Appearance
Etcd Architecture & Latency Metrics
How do I monitor etcd latency in a production cluster?
Monitoring etcd latency is a critical operational workflow. Because etcd serves as the highly-available key-value store and the absolute "source of truth" for all Kubernetes cluster data, any starvation in its underlying architecture will rapidly destabilize the entire control plane.
To understand why latency kills etcd, you must first understand its architecture.
Part 1: Architecture & Mechanisms
The Storage Mechanism (Key-Value Store)
When the Kubernetes API server persists an object, it serializes the data—either in JSON or the highly efficient binary Protobuf format—and writes it directly into the etcd key-value store. This serialized state holds exactly what every Pod, ConfigMap, and Secret should look like.
The Consensus Protocol (Raft)
To ensure that the stored data remains consistent across multiple nodes, etcd operates as a leader-based distributed system relying on the Raft consensus algorithm.
In this architecture, an elected leader node must continuously send periodic heartbeats to its follower nodes to validate its leadership and keep the cluster stable. Because the Raft protocol requires strict timing to achieve consensus, etcd is highly sensitive to network and disk I/O.
Leader Election Chaos
If slow disk performance (slow fsync times) causes the leader to miss its heartbeat window, it triggers a heartbeat timeout. The follower nodes assume the leader is dead and trigger a new election.
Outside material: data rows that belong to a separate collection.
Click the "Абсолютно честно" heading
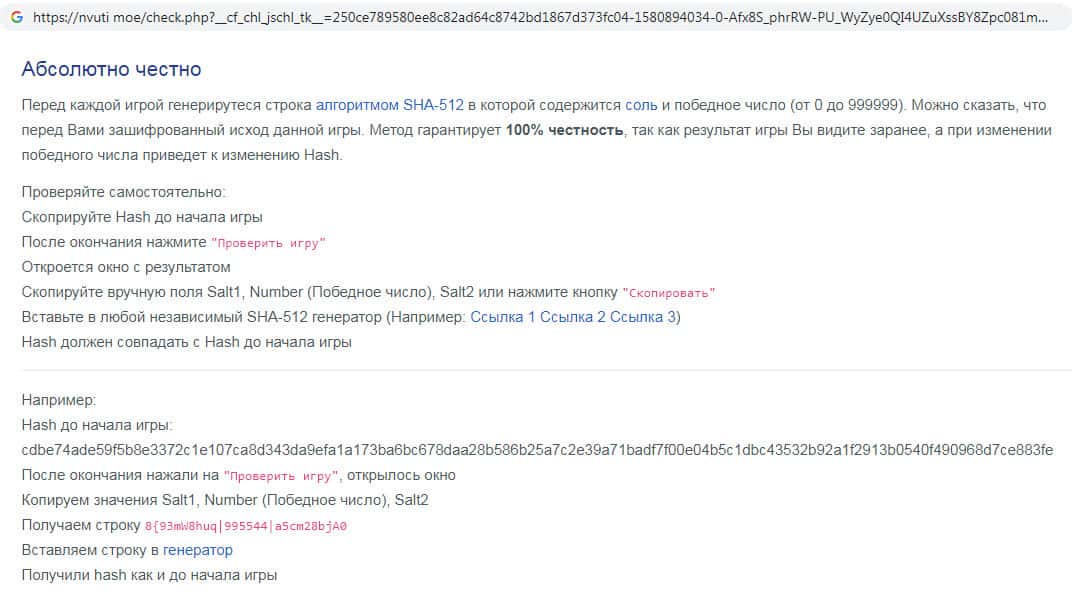 (x=111, y=69)
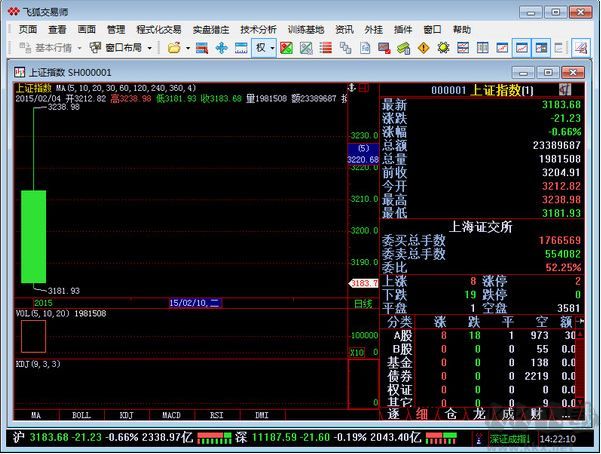The height and width of the screenshot is (454, 601).
Task: Open the 技术分析 menu
Action: (257, 30)
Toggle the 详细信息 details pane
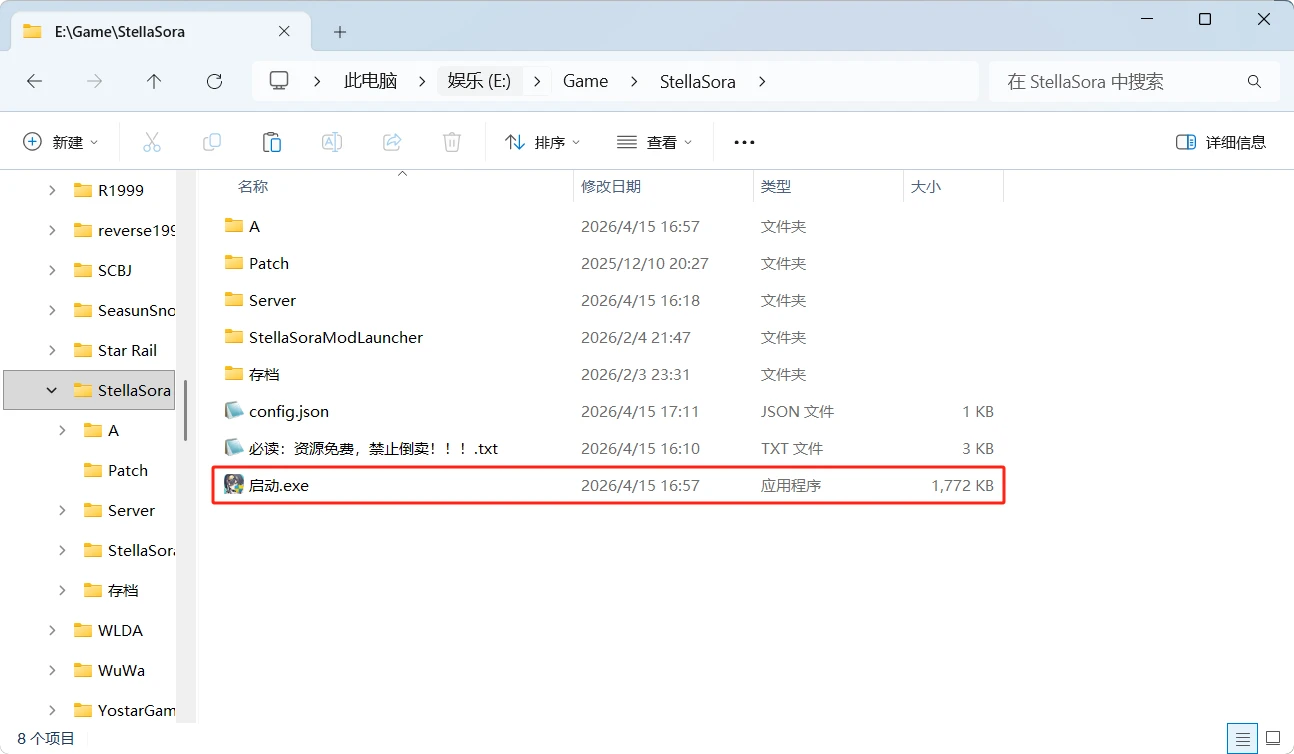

During an election, the cluster refuses new writes, effectively causing the Kubernetes control plane to "freeze."
The Network Protocol (mTLS over TCP)
For data transmission, etcd utilizes TCP split into two distinct channels:
- Client Communication (Port 2379): The
kube-apiserver(the client) communicates withetcd. - Peer Communication (Port 2380): The individual
etcdmembers communicate with one another to replicate state and achieve consensus.
These communication channels should always be explicitly secured using mutual TLS (mTLS) backed by an x509 Public Key Infrastructure (PKI). This ensures that only clients and peers with valid, trusted certificates can participate in the protocol.
Part 2: Monitoring Latency Bottlenecks
To prevent the cluster from freezing due to disk or network starvation, you must continuously monitor etcd health and latency.
1. Monitor Request Latencies via Metrics
To preemptively spot bottlenecks before they cause a full outage, you should continuously monitor request latencies using a tool like Prometheus.
In a standard Kubernetes architecture, the kube-controller-manager explicitly exposes etcd latency metrics. By scraping these endpoints, operators can observe performance degradation (such as slow fsync write operations) and take action before the latency triggers leader election failures.
2. Track API Server Health Endpoints
Kubernetes itself is designed to continually monitor the health and responsiveness of etcd. The kube-apiserver acts as the gateway to etcd and exposes dedicated HTTP endpoints for this purpose:
/livez/etcd/readyz/etcd
If etcd experiences severe latency that renders it effectively unreachable, these endpoints will explicitly fail and return an error (such as an HTTP 500 Internal Server Error). Load balancers should be configured to poll these endpoints to remove unhealthy API servers from rotation.
3. Perform Active Network Checks (etcdctl)
For direct operational troubleshooting, operators should use the etcdctl command-line tool.
(Note: While etcdutl is used for disk-level administration like restoring snapshots, etcdctl is designed for ongoing network-based operations).
By executing the etcdctl endpoint health command against your cluster, you can perform active, real-time health checks. This command interacts directly over mTLS with the etcd members—bypassing the Kubernetes API server entirely—to verify their individual responsiveness and overall ability to participate in the Raft quorum.